The cooperation between companies comes as little surprise to public health campaigners, given the two TTCs have previously been caught feeding the black market in tobacco to capture new market share and circumvent rising taxes on cigarettes to target younger or less affluent consumers. In 2004, the European Commission reached an agreement with PMI in which the company agreed to pay $1.25 billion (£674 million at the time) to settle lawsuits over allegations PMI deliberately oversupplied EU member states in order to feed the contraband market. In the years since, the firm has allegedly replicated the same practice in emerging markets such as Pakistan.

BAT, for its part, stands accused of exploiting instability and governmental breakdowns in conflict zones such as Mali and Somalia in order to make new inroads for its products.

Accountability will not be easy

If Western and Chinese tobacco giants are drawing from the same playbook, it is likely because they are faced with the same rules, namely those spelled out by the WHO’s Framework Convention on Tobacco Control (FCTC). The Chinese state’s management of CNTC is in direct contradiction with the FCTC, which China has signed, but the commitments outlined in the agreement will not have their desired impact until Beijing ratifies the convention and implements its provisions – especially those governing an independent track and trace system to stop the illicit tobacco trade.
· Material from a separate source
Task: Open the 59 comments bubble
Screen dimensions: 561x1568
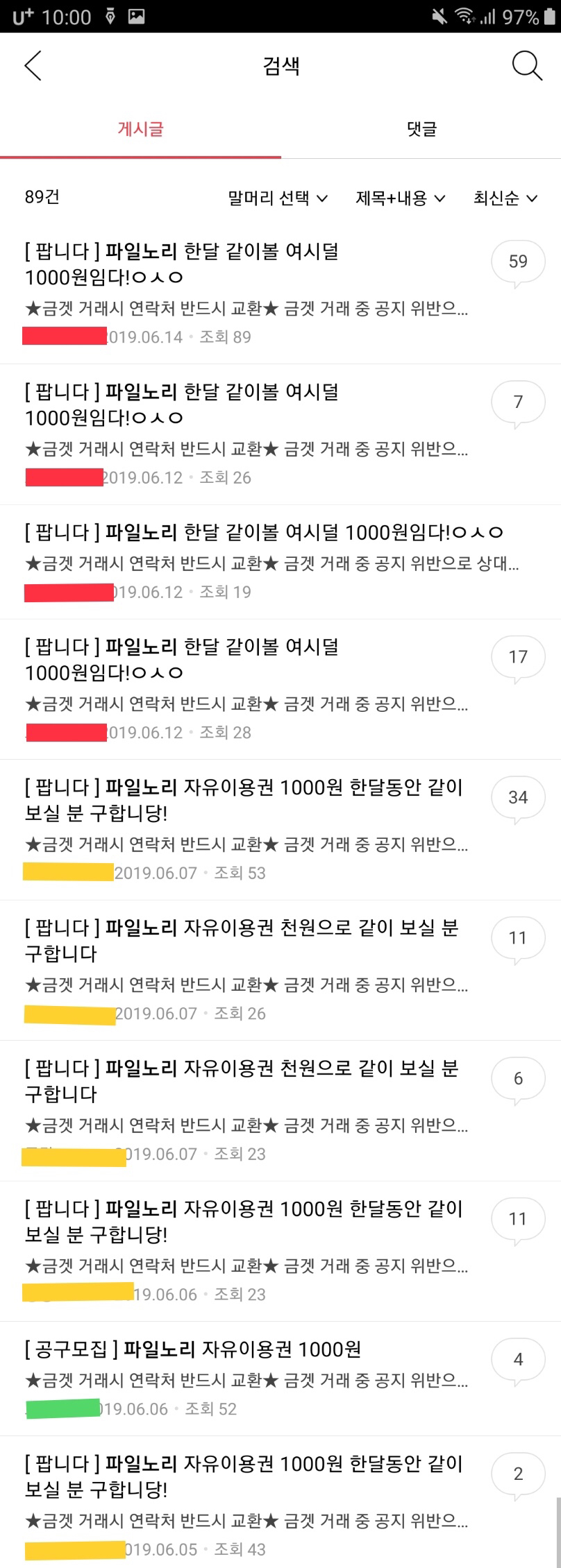Action: 518,263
As public health experts Jennifer Fang, Kelley Lee, and Nidhi Sejpal write, given “CNTC increasingly mimics the globalization strategies of TTCs, there is a need to now include China, along with other emerging TTCs, into global tobacco control efforts.” That makes it even more urgent that British and European regulators take a firm stand against CNTC’s misbehaviour, much as they continue to do in relation to the Chinese company’s Western partners and competitors – smoke-free revolution or not.